On y trouve tous les ingrédients qui avaient déjà été servis pour annoncer la fin de l’université traditionnelle au début des années 2000 : les "nouveaux" étudiants qui seraient familiers du numérique, le retard des universités européennes (et françaises) par rapport aux ogres américains, le "brain drain" (pillage de cerveaux) qui se met en place au profit des grandes universités anglo-saxonnes, la source de profits incommensurable "à terme", la fin des diplômes traditionnels, etc.
Cette fois sera-t-elle la bonne ? Bien malin qui peut y répondre aujourd’hui.

On peut en revanche avancer déjà deux idées pour appréhender une partie du phénomène.
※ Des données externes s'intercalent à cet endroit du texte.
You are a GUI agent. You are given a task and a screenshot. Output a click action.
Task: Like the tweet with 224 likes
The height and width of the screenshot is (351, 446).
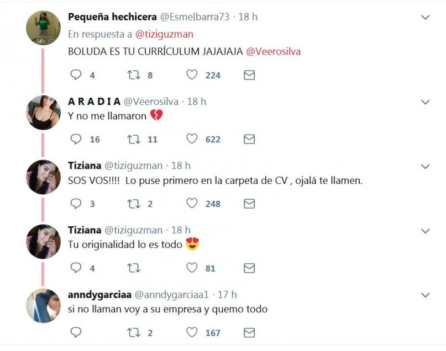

En premier lieu, à l’heure où l’on vante partout la créativité et l’innovation comme moteurs de la science et du développement économique et social, on peut se demander si la standardisation qu’implique les MOOC’s, autour de quelques acteurs leaders voire monopolistiques, est un processus très pertinent et porteur d’avenir. Certains chercheurs qui observent la globalisation de l’enseignement supérieur ont ainsi caractérisé les MOOC’s comme pointe avancée de la "McDonaldization" dans le domaine.

En second lieu, il faut rappeler qu’un dispositif de formation et de certification dans l’enseignement supérieur, tout numérique et innovateur qu’il soit, reste inséré dans les règles de fonctionnement sociales plus générales.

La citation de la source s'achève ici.